Jurgis était comme un enfant, un enfant de la campagne. C’était le genre d’homme que les patrons aiment à recruter, la perle rare qu’ils se reprocheraient de laisser passer. Quand on lui ordonnait d’aller à tel ou tel endroit, il s’y rendait au pas de course. À peine achevait-il une tâche qu’il commençait à s’agiter, à se dandiner d’un pied sur l’autre, tant il débordait d’énergie. À la chaîne, la cadence était toujours trop lente à son goût. Son impatience, sa fébrilité étaient telles qu’on ne pouvait ignorer sa présence.

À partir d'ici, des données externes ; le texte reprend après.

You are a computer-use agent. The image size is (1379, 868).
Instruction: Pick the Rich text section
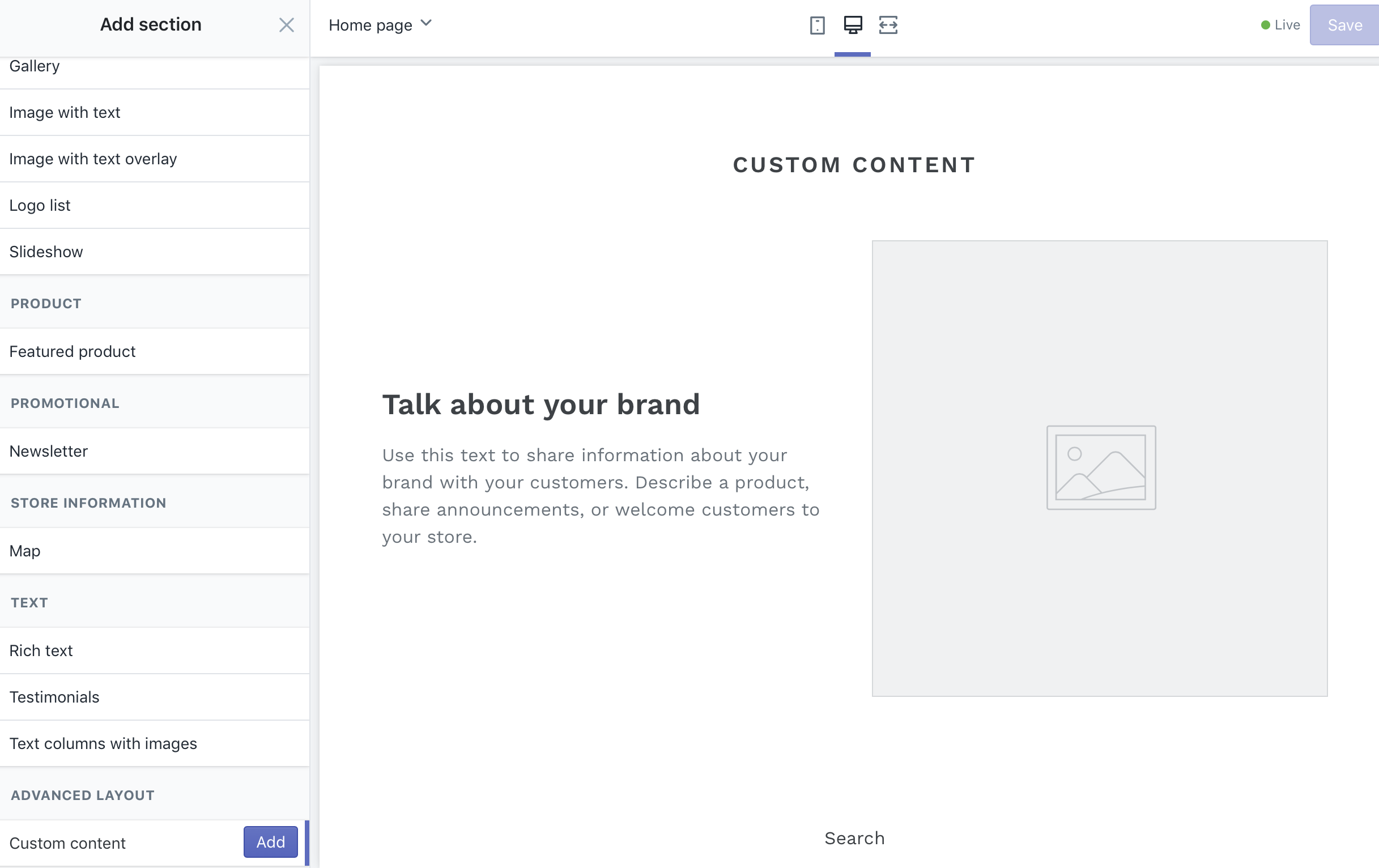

C’est pourquoi on l’avait très vite remarqué, à un moment capital pour lui. Le lendemain de son arrivée à Chicago, une demi-heure à peine après qu’il se fut présenté devant la grille principale de Brown and Company, l’un des contremaîtres lui avait fait signe d’approcher. Il gardait de ce succès une grande fierté qui le rendait d’autant plus enclin à se moquer des défaitistes. On lui répétait de toute part que, bien qu’il eût été embauché dès le premier jour, il y avait dans cette foule d’autres hommes qui attendaient depuis des semaines, voire des mois, sans résultat. Ce à quoi il rétorquait : « Oui, mais il faut voir qui ! Des vagabonds, des loques humaines, des ivrognes, qui cherchent du travail dans le seul but de se payer à boire. Vous voudriez me faire croire qu’avec des bras comme ça (il brandissait alors ses poings serrés pour faire rouler ses muscles), on me laissera un jour mourir de faim ? »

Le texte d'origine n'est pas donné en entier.